* Aim of the task: Reproduce the listing below with each instance of "Minimize" replaced by "Close" and everything else unchanged. Leave the pictures out.

* Information shown:

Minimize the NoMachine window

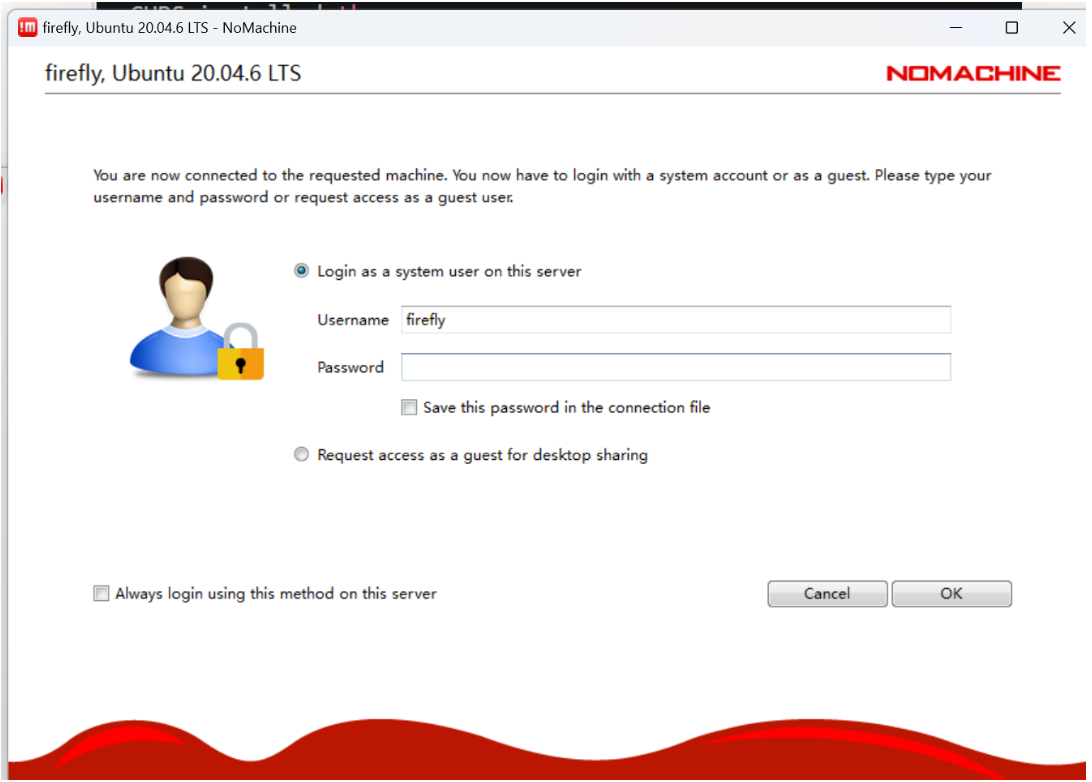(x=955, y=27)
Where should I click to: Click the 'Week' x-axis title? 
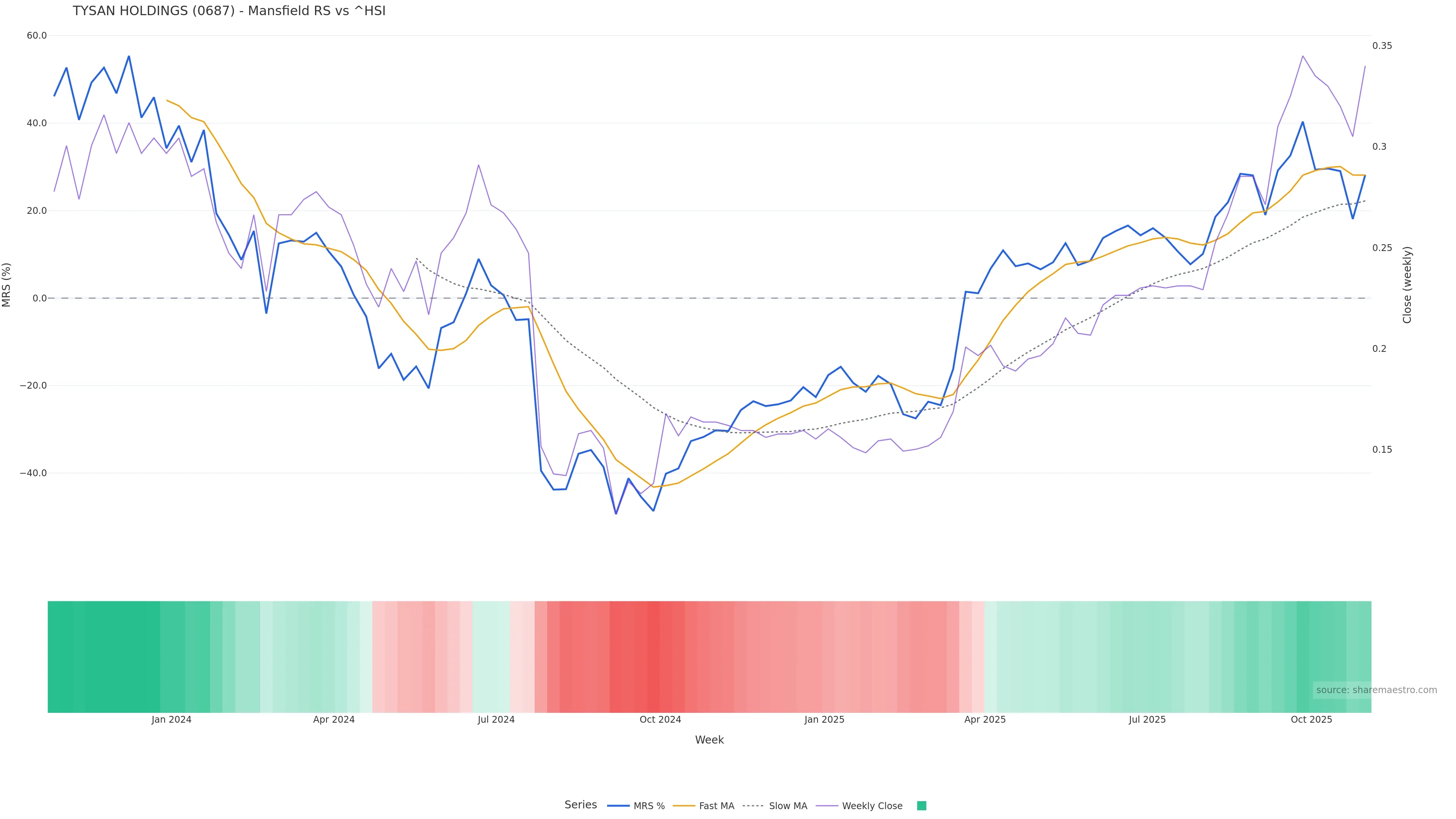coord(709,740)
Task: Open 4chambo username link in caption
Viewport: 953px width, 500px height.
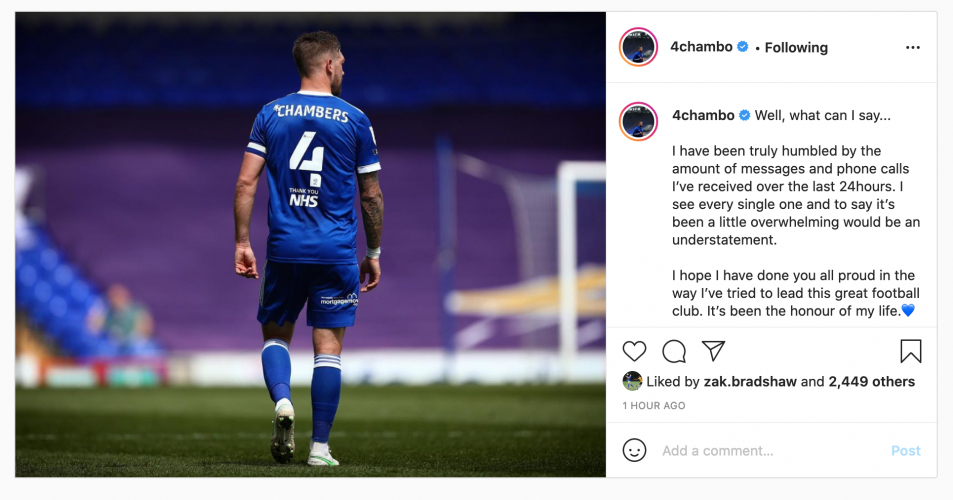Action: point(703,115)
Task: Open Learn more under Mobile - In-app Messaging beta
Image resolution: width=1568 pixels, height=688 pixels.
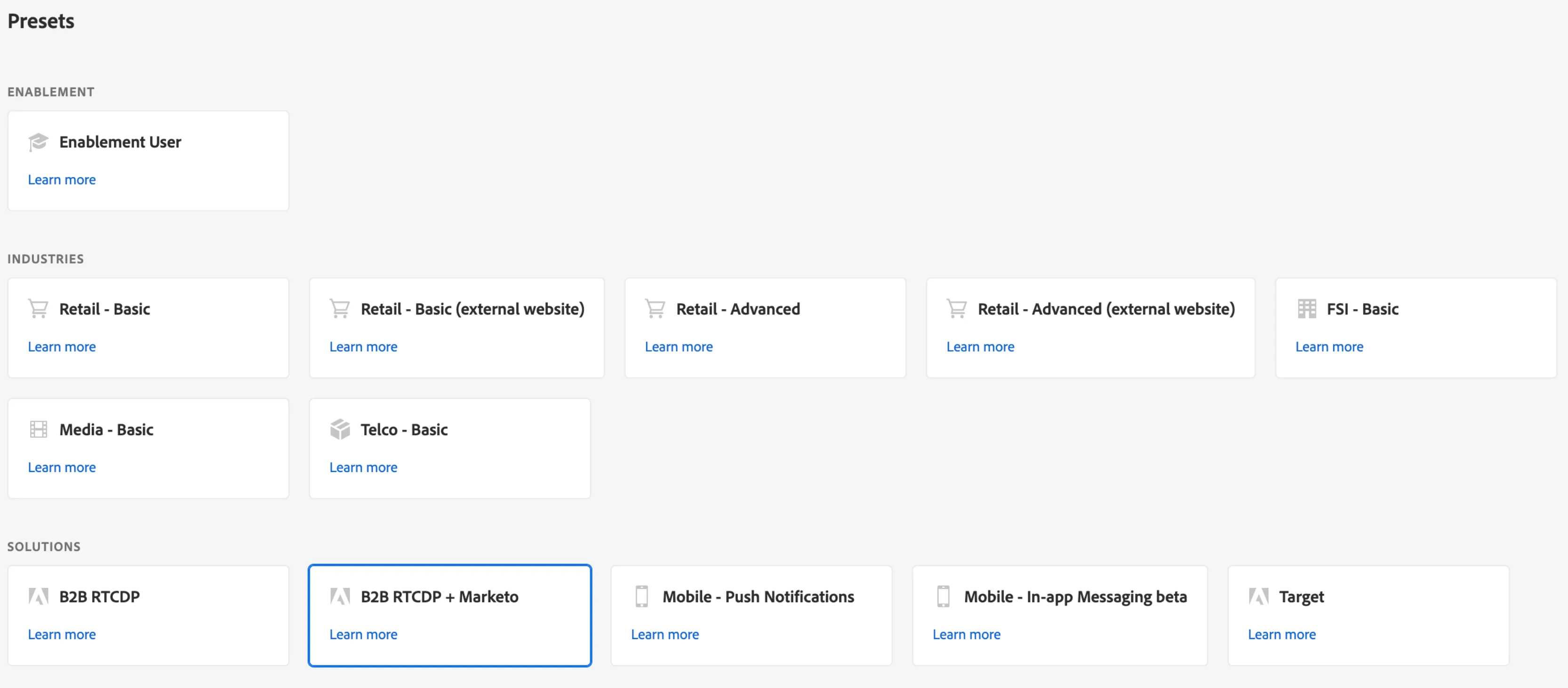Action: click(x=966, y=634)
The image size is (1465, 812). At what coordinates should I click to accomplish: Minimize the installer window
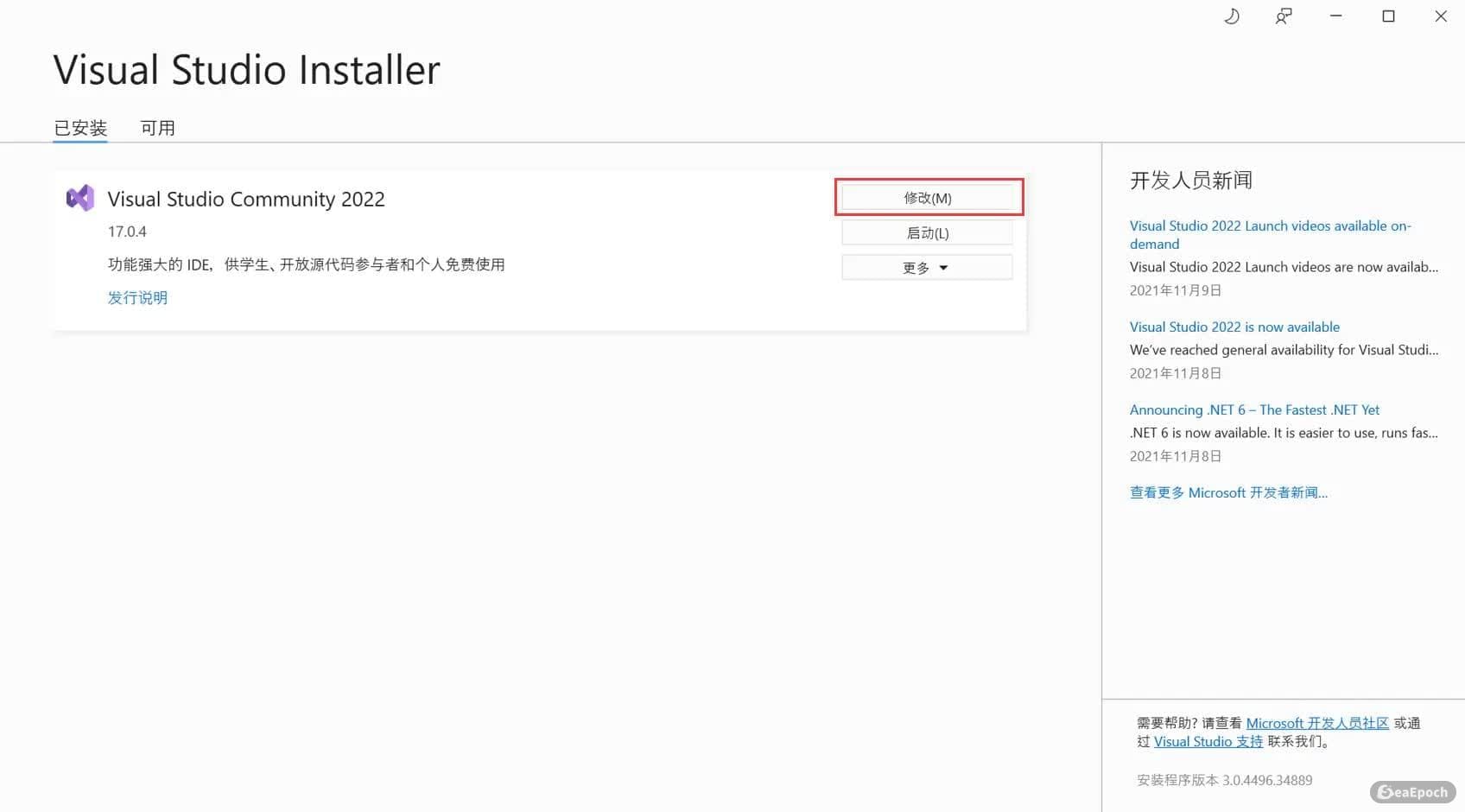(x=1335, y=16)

* Exercise answer:
Close the NoMachine window

(x=955, y=27)
Where should I click to: Click the 'Week' x-axis title? 
coord(709,740)
Task: Open 4chambo username link in caption
Viewport: 953px width, 500px height.
Action: point(703,115)
Task: Open Learn more under Mobile - In-app Messaging beta
Image resolution: width=1568 pixels, height=688 pixels.
Action: click(x=966, y=634)
The image size is (1465, 812). At what coordinates should I click to accomplish: Close the installer window
(x=1335, y=16)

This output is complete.